▶ [TASK GOAL]: Give back exactly the lines that run from the beginning of the entries to the line containing "Printable Unicorn Craft", both included, and nothing else.

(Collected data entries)

• • • • •

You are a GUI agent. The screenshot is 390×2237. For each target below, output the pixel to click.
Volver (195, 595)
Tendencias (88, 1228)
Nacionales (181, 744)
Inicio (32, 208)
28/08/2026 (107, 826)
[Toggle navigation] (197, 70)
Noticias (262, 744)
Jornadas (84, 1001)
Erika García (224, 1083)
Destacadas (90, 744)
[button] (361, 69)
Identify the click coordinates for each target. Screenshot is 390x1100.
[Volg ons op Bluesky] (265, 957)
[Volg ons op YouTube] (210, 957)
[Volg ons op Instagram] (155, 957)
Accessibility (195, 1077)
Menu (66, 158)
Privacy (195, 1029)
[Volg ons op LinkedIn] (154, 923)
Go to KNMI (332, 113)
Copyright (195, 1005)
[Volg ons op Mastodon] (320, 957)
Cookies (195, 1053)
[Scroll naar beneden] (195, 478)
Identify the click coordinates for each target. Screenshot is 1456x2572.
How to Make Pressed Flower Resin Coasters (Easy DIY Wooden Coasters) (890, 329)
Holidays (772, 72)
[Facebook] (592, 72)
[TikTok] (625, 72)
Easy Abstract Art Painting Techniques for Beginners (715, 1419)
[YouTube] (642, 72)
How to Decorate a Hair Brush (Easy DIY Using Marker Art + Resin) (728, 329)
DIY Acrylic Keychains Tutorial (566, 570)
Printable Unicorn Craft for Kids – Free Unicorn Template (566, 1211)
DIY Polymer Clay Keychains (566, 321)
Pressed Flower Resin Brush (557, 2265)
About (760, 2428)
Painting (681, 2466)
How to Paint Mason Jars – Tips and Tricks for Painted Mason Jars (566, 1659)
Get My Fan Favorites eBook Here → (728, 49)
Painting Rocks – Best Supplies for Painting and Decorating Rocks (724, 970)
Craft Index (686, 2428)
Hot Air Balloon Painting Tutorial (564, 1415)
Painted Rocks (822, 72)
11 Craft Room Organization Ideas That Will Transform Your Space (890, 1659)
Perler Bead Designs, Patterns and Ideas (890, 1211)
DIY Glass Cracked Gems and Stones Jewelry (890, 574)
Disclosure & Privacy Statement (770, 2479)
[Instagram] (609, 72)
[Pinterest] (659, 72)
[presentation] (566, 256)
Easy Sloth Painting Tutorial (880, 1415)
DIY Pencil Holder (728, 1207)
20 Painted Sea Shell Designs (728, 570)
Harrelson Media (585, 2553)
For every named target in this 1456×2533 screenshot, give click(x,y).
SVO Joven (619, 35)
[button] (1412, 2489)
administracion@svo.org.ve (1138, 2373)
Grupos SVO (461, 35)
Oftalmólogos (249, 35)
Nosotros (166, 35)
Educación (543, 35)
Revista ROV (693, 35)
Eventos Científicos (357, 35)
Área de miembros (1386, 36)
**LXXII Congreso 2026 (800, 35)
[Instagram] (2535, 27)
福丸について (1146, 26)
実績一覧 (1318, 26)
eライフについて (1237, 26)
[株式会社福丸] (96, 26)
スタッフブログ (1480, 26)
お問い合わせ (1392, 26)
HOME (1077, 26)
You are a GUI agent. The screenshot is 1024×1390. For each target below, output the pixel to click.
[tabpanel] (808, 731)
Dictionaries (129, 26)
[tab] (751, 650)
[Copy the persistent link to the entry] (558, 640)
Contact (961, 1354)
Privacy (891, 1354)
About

• • • • •

▶ [EXERCISE ANSWER]:
You are a GUI agent. The screenshot is 390×2237. For each target below, output the pixel to click.
Volver (195, 595)
Tendencias (88, 1228)
Nacionales (181, 744)
Inicio (32, 208)
28/08/2026 (107, 826)
[Toggle navigation] (197, 70)
Noticias (262, 744)
Jornadas (84, 1001)
Erika García (224, 1083)
Destacadas (90, 744)
[button] (361, 69)
Identify the click coordinates for each target. Screenshot is 390x1100.
[Volg ons op Bluesky] (265, 957)
[Volg ons op YouTube] (210, 957)
[Volg ons op Instagram] (155, 957)
Accessibility (195, 1077)
Menu (66, 158)
Privacy (195, 1029)
[Volg ons op LinkedIn] (154, 923)
Go to KNMI (332, 113)
Copyright (195, 1005)
[Volg ons op Mastodon] (320, 957)
Cookies (195, 1053)
[Scroll naar beneden] (195, 478)
Identify the click coordinates for each target. Screenshot is 1456x2572.
How to Make Pressed Flower Resin Coasters (Easy DIY Wooden Coasters) (890, 329)
Holidays (772, 72)
[Facebook] (592, 72)
[TikTok] (625, 72)
Easy Abstract Art Painting Techniques for Beginners (715, 1419)
[YouTube] (642, 72)
How to Decorate a Hair Brush (Easy DIY Using Marker Art + Resin) (728, 329)
DIY Acrylic Keychains Tutorial (566, 570)
Printable Unicorn Craft for Kids – Free Unicorn Template (566, 1211)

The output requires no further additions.